#### [Page text]
Unitary authority area in England

Shropshire is a unitary authority area in the ceremonial county of Shropshire, in the West Midlands region of England. It was created on 1 April 2009 from the former districts of Bridgnorth, North Shropshire, Oswestry, Shrewsbury and Atcham and South Shropshire. The district is governed by Shropshire Council. It contains 188 civil parishes.

==Geography==
The district covers the towns of Oswestry, Church Stretton, Craven Arms, Ellesmere, Wem, Whitchurch, Much Wenlock, Shifnal, Bridgnorth, Broseley, Clun, Knighton (part), Bishop's Castle, Cleobury Mortimer, Market Drayton and Shrewsbury.

#### [Screenshot grounding data]
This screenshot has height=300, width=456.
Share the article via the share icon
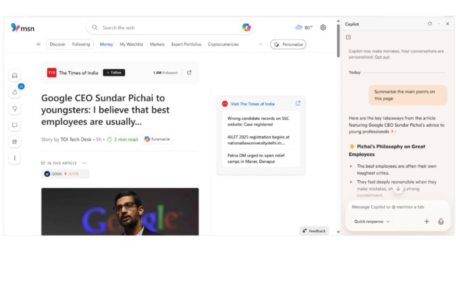pyautogui.click(x=15, y=142)
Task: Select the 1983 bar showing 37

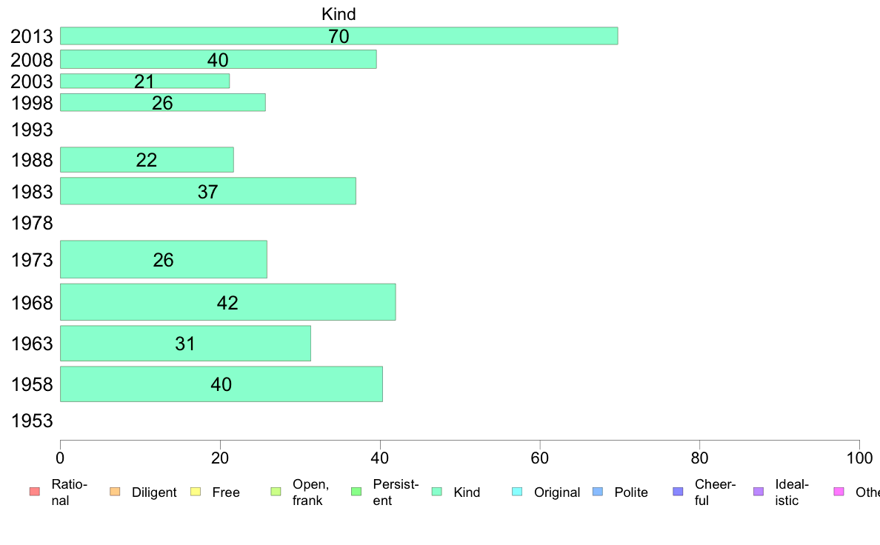Action: [x=207, y=191]
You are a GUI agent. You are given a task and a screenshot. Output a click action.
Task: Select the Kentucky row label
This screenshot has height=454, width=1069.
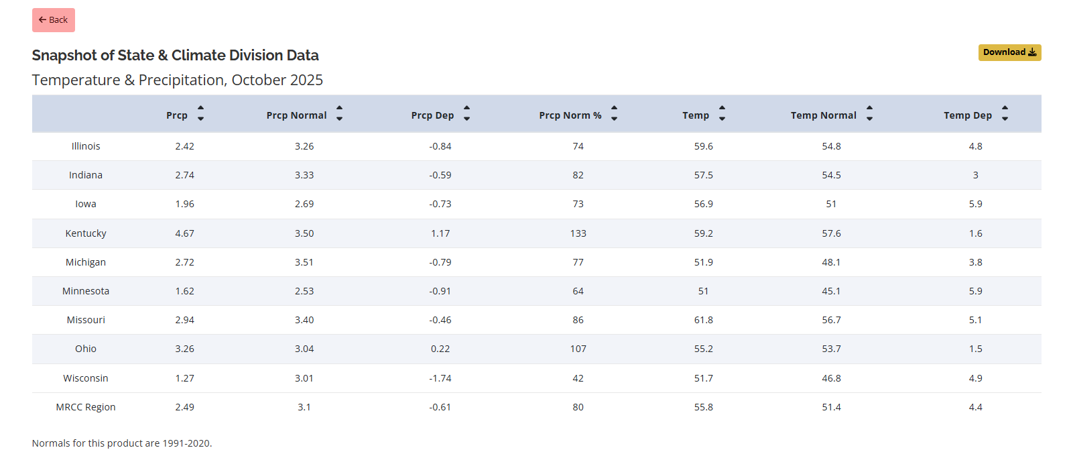pyautogui.click(x=86, y=233)
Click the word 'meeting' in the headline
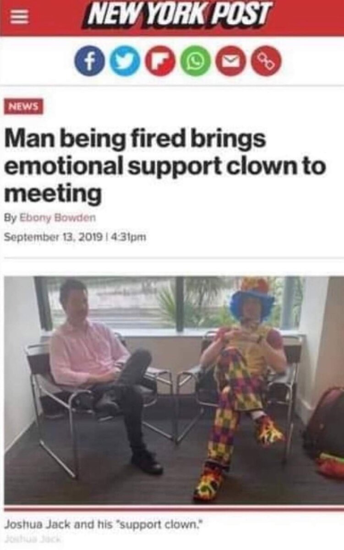 (x=53, y=195)
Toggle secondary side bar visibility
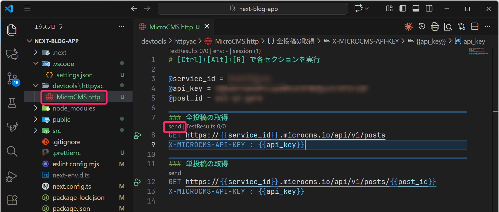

#### [What to work on]
1/ Using the text on the Shropshire unitary authority, decide whether each statement agrees with it: (a) the area was created on 1 April 2009; (b) the district contains 168 civil parishes; (c) the area lies in the East Midlands region of England. Answer yes or no for each, quoting the deciding words.
2/ Carry on the text about the Shropshire unitary authority from its last sentence.

#### [List of answers]
1/
(a) Yes: "It was created on 1 April 2009"
(b) No: "It contains 188 civil parishes."
(c) No: "in the West Midlands region of England"

2/
Neighbouring council areas
| Local authority | In relation to the district |
|---|---|
| Cheshire East | North |
| Borough of Newcastle-under-Lyme | North east |
| Borough of Stafford | North east |
| Telford and Wrekin | North east |
| South Staffordshire | East |
| Wyre Forest District | South east |
| Malvern Hills District | South |
| Herefordshire | South |
| Powys | West and south west |
| Wrexham County Borough | North west |
| Cheshire West and Chester | North west (short border at Grindley Brook) |

==Governance==

The council was under Conservative control from its creation in 2009 until 2025, when control passed to the Liberal Democrats.